Now there's another version of this critique, which the gambling example fits as well, that says that bailing out bad banks (but not taxing them heavily say when they make fat profits) is "privatizing profits" and "socializing losses". This sort of behaviour would tend to exacerbate the moral hazard problem, as with my freshmen gamblers.
But all of this elides, or rather scants, the more radical critique of such bailouts, that, ironically enough, come from both left and right, although, of course, with somewhat different rationales. Let me sketch this out for you.
Someone on the right, a full-flooded libertarian who's a follower of Hayek or Friedman, would say that it's the nature of capitalism to be inherently volatile. Tampering with this inherent volatility of the capitalist system, trying to attenuate it, is a bad idea, because it dampens the creative entrepreneurial juices that keeps capitalism vibrant and gives us ongoing technological advance and higher economic growth in the long run. (This relates to an older debate, to which my colleague Nick Rowe and I have contributed, on whether business cycles are good or bad for growth, but that's for another time.) Don't forget that Hayek opposed any government intervention during the Great Depression itself.
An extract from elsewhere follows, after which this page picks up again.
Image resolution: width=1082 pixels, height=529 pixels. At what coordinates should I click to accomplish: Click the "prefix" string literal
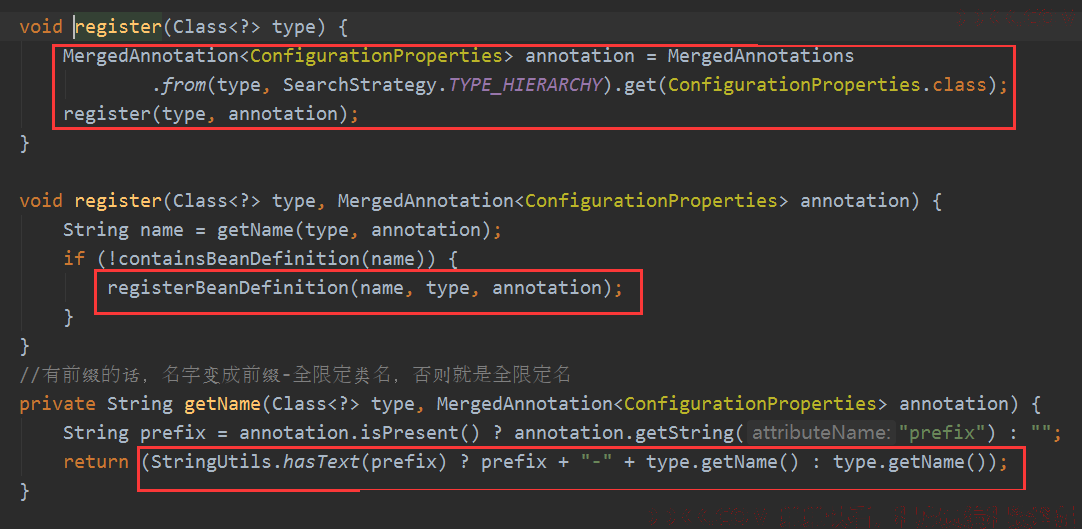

He would surely be opposed to the current bailout packages.
One should be careful at this point to distinguish bailing out the banks versus other affected sectors of the economy, such as the auto industry. It is the peculiar nature of banking that makes completely private sector banking with no or minimal government regulation inherently fragile and excessively volatile, because of the possibility of bank runs, for instance, which is why governments have figured out that they need to serve as a lender of last resort to banks. In other words, Hayek probably wouldn't have liked the status quo much either, and so the question is moot, I guess, on what he would have thought of bailing out the banks.
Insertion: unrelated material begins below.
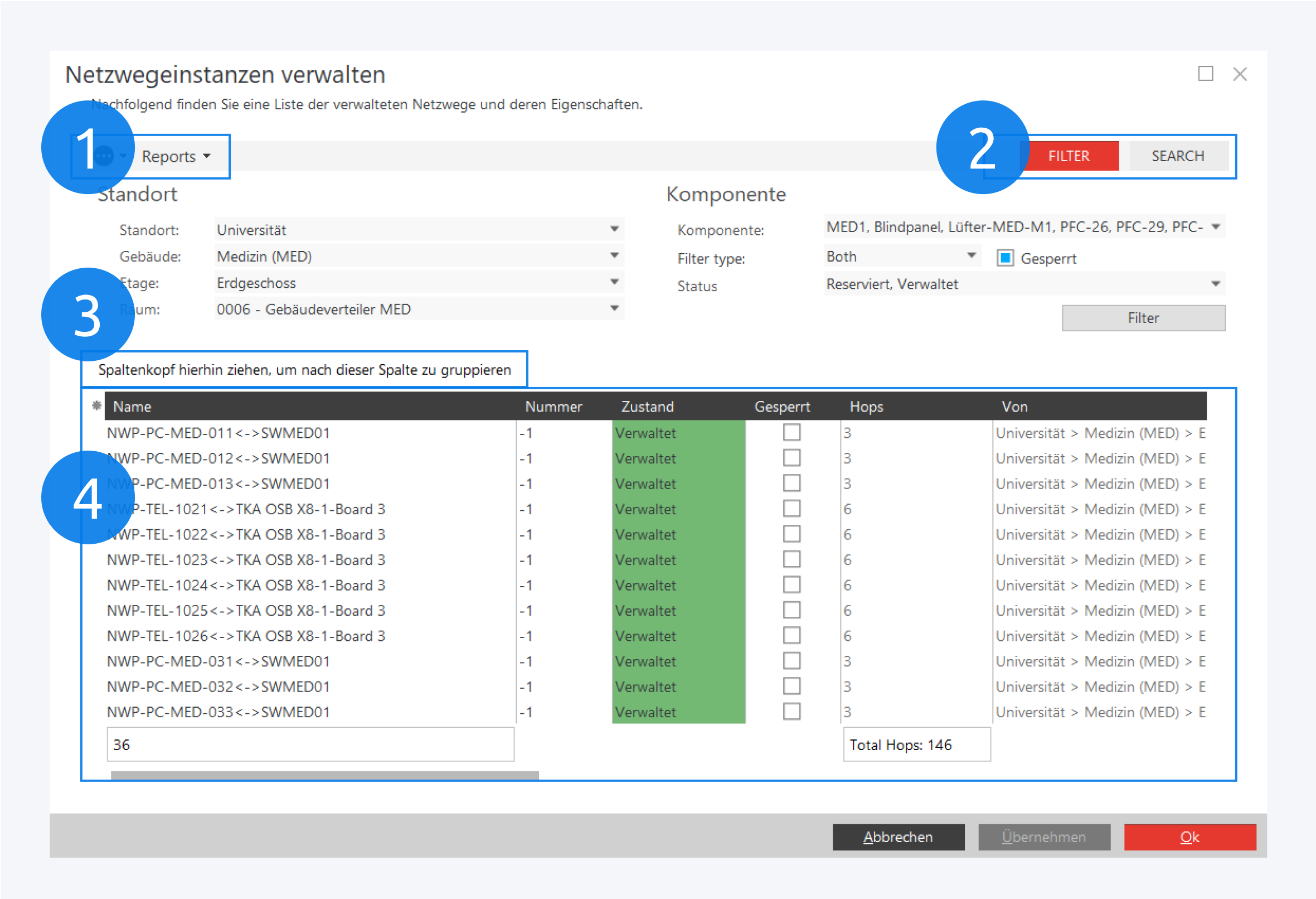Check Gesperrt for NWP-PC-MED-011 row
The width and height of the screenshot is (1316, 899).
pos(791,433)
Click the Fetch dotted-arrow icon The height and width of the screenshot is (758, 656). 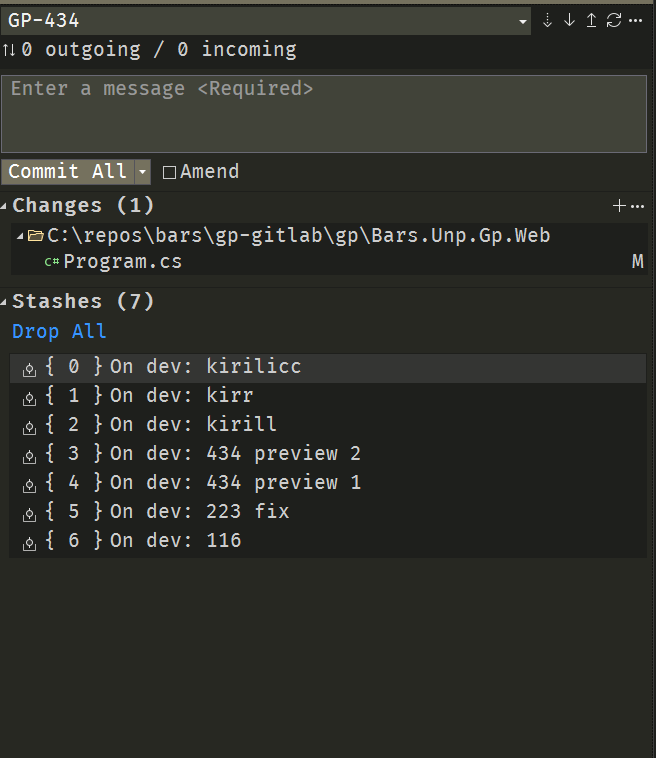[547, 20]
But for a normal industry, say the auto industry, the argument is much more clear-cut. The big 3 US automakers, and their Canadian susbsidiaries, clearly didn't adapt to the changing economy, and got stuck in a mode where they made big gas-guzzling cars, and cut deals with the unions in which they essentially shared monopoly rents with them. That would account for the ten paid spa days, apparently, that every auto worker at GM is entitled to. I don't think I need to convince you that the automakers, quite simply, screwed up, and so it is a fair question to ask, a la Hayek, why we should be expected to bail them out. If we do, we'll just subsidize their inefficiency, and prevent them from either going bankrupt and being replaced by something more efficient. Or maybe we should just stop producing autos altogether in North America and import them from China, Korea, India, and Brazil, where they're cheaper to make? Comparative advantage would suggest that.
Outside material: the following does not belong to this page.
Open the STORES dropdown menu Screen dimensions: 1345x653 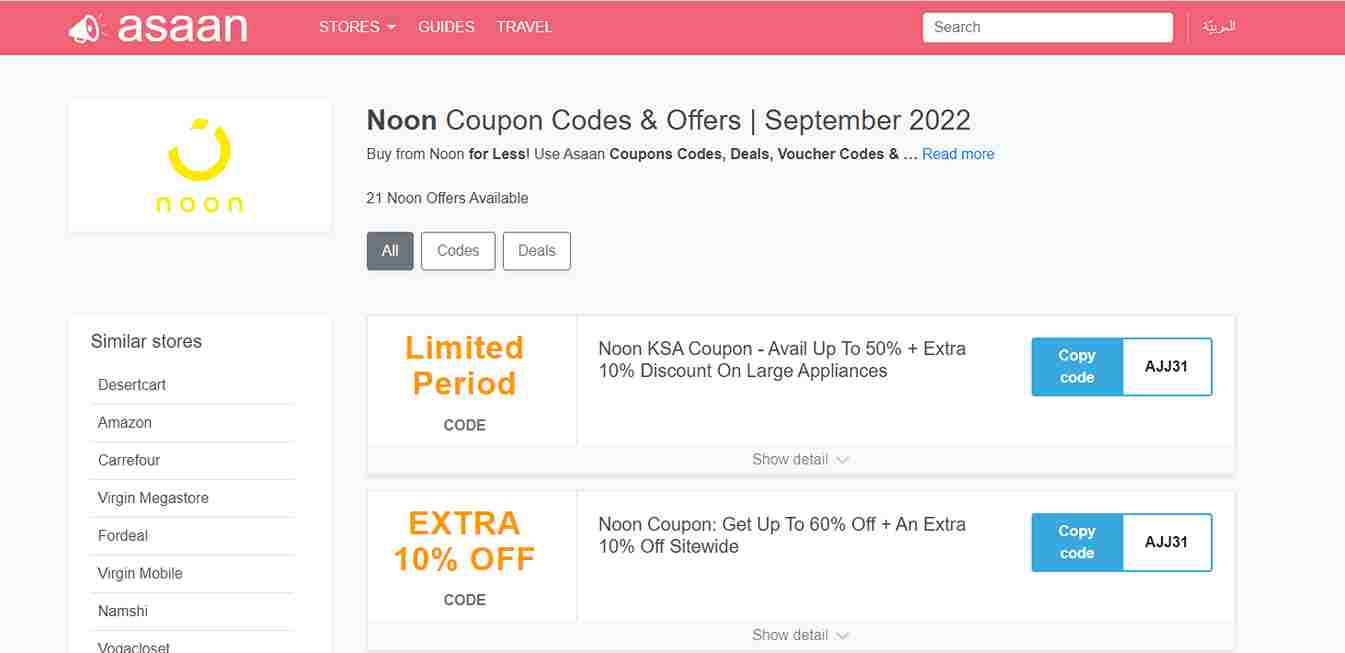pyautogui.click(x=357, y=27)
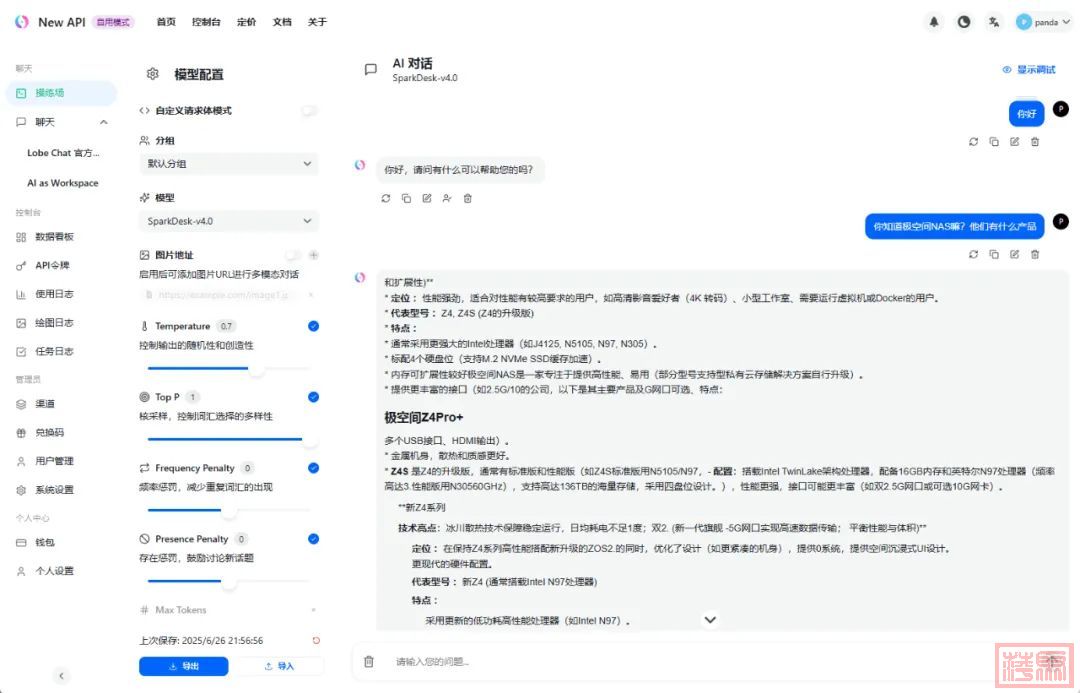The height and width of the screenshot is (693, 1080).
Task: Click the blue 导出 button
Action: pos(183,666)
Obviously, the political economy of the auto industry will preclude doing nothing. They employ two many people in Michigan and Ontario, in particular, people who vote, and are likely to be decisive in the next round of state and provincial and down the road federal elections in the US and Canada. So all the relevant branches of government have to, at least, be seen to be doing something, if they really don't want to, and, like Hayek, would prefer that the market sorted itself out. Interestingly, Canada's Finance Minister Jim Flaherty speaking from Washington the other day came as close to saying this as any politician recently.
So much then for the critique from the right. How about the folks on the left? I've picked Marx for obvious reasons as a focal character, although maybe I should have picked Lenin as he and Hayek were contemporaries, sort of. No matter. He would agree, up to a point: Yes, capitalism is inherently volatile, and the market, left to itself, will tend to go to excesses of one sort or another. But ... and here's the big different with the reformist centrist -- he would almost surely have opposed succour to the wounded bulls of Wall Street. Because it's only when capitalism gets into a major crisis that the socialist revolution that's meant to sweep it away will occur. And you can't have a socialist revolution if you keep intervening to save capitalism from itself.
Now I don't think anyone, at at least in the mainstream media, had had the courage to articulate the true left critique of the stimulus packages, being contented to bleat that it just bails out the fat cats on Wall Street and is unfair to Main Street. Here, I think there's something of a reversal of roles, and the the right, for once, is taking an intellectually more honest approach in articulating its objections to bailing out the banks. At least, that's what I'm thinking at the moment.
Now time to start making some pesto sauce in time for dinner this evening and let Hayek and Marx agree in disagreeing with the bailout!